Copy out verbatim the part of the material that opens with the line containing "The image size is (569, 320)." and closes with the line containing "Looking at the screenshot, I should [x=1224, y=578].", including both of those lines.

===== Raw records

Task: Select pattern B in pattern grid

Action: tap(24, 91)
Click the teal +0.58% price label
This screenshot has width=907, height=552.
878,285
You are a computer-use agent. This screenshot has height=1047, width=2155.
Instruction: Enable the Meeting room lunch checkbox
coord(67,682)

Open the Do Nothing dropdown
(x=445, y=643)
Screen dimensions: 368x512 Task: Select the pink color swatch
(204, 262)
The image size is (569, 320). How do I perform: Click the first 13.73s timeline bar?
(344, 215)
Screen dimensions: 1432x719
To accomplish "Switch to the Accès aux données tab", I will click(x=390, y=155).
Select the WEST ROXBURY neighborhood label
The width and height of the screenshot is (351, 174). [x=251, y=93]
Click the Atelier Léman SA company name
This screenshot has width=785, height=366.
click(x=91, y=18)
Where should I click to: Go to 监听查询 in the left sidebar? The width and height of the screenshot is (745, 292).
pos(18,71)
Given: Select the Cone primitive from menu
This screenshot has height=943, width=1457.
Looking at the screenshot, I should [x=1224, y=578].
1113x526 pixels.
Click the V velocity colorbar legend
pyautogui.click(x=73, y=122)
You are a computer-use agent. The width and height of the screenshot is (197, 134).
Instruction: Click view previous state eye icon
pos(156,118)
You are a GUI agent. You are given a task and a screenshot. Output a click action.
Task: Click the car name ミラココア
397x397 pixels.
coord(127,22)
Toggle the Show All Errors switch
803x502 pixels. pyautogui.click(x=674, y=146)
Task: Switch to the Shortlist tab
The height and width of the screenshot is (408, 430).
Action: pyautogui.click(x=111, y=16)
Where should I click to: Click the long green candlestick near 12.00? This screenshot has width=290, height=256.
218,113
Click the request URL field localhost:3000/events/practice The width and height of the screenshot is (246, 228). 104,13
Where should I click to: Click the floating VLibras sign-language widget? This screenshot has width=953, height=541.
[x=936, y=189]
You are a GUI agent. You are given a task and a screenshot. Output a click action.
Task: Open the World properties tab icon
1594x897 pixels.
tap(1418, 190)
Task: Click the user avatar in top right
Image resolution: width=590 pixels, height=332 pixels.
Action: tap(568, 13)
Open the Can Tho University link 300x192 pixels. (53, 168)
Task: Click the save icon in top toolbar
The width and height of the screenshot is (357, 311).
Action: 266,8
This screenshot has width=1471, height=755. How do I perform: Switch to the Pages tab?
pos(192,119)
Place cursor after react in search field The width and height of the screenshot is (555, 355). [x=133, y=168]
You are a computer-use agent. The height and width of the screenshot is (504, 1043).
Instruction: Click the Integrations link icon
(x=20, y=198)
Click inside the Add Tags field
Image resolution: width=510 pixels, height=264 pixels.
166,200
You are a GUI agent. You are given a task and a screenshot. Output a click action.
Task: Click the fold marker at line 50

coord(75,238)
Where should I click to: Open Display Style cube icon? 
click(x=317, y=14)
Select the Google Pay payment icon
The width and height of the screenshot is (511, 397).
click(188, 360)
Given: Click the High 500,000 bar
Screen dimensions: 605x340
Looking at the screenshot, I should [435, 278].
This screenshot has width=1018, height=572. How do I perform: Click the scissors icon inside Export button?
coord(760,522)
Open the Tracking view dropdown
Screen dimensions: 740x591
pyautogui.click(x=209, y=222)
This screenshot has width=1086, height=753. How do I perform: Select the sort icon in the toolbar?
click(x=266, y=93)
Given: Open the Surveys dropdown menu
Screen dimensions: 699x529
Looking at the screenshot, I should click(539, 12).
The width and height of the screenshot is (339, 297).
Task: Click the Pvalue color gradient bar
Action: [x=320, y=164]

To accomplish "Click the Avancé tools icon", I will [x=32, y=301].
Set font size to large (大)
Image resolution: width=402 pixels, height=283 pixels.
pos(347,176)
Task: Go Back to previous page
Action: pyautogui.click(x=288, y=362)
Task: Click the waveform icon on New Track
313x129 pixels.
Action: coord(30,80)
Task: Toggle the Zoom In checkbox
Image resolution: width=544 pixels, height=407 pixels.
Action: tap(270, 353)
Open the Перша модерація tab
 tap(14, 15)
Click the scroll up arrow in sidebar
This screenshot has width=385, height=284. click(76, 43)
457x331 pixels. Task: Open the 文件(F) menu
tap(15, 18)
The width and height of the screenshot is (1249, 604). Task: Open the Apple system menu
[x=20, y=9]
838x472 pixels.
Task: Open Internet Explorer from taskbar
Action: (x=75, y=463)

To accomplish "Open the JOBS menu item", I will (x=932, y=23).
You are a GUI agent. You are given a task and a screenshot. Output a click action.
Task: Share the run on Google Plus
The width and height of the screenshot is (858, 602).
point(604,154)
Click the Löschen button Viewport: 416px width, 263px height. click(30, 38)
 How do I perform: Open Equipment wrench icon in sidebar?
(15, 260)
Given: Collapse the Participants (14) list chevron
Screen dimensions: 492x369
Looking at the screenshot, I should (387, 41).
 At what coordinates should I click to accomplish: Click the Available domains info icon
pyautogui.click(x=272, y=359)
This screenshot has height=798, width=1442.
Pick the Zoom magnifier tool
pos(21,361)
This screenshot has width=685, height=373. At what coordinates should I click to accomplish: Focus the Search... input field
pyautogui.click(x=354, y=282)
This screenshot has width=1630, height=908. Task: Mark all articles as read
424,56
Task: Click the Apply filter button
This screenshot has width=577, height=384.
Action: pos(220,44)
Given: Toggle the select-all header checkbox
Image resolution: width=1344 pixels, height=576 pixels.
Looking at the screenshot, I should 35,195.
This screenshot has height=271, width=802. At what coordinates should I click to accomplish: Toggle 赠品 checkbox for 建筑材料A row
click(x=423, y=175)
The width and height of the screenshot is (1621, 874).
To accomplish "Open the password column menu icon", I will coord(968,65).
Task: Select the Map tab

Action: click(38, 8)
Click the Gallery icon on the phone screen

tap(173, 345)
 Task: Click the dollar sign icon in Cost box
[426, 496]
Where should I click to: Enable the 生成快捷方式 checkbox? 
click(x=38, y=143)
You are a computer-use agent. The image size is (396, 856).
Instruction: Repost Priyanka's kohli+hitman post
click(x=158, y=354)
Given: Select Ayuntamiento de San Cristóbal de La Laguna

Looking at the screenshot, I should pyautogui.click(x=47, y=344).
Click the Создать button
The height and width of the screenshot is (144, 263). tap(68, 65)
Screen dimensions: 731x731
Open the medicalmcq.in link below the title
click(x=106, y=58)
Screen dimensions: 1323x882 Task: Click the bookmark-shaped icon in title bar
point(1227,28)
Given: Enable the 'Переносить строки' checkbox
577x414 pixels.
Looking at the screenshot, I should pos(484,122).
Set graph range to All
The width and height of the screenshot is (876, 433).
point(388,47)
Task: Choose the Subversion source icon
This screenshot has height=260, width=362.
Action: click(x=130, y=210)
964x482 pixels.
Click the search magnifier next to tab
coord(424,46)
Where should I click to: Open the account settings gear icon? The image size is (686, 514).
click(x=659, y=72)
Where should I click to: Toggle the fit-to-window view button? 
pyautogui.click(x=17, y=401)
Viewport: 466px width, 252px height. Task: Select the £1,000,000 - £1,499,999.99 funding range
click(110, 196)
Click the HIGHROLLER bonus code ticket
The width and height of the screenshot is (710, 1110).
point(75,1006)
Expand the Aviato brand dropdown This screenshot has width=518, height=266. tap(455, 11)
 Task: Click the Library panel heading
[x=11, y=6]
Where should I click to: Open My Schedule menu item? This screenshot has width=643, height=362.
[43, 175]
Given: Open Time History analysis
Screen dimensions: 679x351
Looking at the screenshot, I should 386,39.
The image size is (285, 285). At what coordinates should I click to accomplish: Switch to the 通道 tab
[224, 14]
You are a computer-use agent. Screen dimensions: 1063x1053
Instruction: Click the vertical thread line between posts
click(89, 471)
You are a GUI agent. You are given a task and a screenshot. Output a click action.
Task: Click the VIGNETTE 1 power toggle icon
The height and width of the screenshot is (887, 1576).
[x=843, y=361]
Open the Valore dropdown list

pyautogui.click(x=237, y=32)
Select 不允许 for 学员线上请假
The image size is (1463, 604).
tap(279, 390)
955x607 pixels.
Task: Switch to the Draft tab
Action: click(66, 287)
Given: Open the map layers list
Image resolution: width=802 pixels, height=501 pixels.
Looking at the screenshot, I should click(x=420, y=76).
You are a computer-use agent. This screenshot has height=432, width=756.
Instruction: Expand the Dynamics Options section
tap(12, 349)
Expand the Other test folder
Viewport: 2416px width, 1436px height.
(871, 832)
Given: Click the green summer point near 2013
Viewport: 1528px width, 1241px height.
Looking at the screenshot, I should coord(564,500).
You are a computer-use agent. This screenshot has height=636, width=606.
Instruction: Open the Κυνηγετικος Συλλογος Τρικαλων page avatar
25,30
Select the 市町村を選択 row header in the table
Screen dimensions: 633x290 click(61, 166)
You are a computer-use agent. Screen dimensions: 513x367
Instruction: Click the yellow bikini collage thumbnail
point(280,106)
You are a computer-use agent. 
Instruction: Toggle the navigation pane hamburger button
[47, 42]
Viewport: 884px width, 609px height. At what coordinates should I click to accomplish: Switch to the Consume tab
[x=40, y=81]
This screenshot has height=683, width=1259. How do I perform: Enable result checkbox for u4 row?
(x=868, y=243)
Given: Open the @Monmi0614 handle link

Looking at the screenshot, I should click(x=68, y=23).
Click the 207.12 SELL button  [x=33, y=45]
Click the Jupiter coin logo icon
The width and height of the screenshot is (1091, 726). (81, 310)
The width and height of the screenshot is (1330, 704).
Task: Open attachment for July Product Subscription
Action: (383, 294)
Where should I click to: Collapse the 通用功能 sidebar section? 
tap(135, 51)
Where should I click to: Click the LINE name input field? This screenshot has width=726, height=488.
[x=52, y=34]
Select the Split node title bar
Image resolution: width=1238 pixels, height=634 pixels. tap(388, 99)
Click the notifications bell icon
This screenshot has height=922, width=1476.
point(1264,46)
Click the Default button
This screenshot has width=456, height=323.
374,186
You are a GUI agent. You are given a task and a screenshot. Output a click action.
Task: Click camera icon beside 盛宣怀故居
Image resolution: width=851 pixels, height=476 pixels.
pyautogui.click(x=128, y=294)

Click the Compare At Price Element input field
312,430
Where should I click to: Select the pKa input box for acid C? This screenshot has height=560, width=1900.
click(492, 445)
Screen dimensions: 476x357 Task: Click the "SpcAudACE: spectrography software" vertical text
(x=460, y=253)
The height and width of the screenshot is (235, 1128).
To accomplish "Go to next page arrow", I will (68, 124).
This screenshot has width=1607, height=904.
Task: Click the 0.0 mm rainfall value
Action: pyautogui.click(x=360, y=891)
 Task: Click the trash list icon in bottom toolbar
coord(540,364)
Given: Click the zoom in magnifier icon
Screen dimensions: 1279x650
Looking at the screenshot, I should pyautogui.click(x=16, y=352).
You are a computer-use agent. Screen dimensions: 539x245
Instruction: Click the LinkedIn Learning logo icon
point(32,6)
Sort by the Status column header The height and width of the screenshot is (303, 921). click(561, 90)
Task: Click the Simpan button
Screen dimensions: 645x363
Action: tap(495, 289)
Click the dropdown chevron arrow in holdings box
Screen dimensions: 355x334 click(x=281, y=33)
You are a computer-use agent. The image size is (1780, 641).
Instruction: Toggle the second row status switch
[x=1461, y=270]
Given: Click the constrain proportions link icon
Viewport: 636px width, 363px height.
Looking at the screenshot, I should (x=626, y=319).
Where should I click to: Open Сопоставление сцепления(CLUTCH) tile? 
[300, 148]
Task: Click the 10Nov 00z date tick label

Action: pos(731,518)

==========

Answer to this problem:
The image size is (569, 320). How do I perform: Click the first 13.73s timeline bar?
(344, 215)
Screen dimensions: 1432x719
To accomplish "Switch to the Accès aux données tab", I will click(x=390, y=155).
Select the WEST ROXBURY neighborhood label
The width and height of the screenshot is (351, 174). [x=251, y=93]
Click the Atelier Léman SA company name
This screenshot has width=785, height=366.
click(x=91, y=18)
Where should I click to: Go to 监听查询 in the left sidebar? The width and height of the screenshot is (745, 292).
pos(18,71)
Given: Select the Cone primitive from menu
This screenshot has height=943, width=1457.
Looking at the screenshot, I should [x=1224, y=578].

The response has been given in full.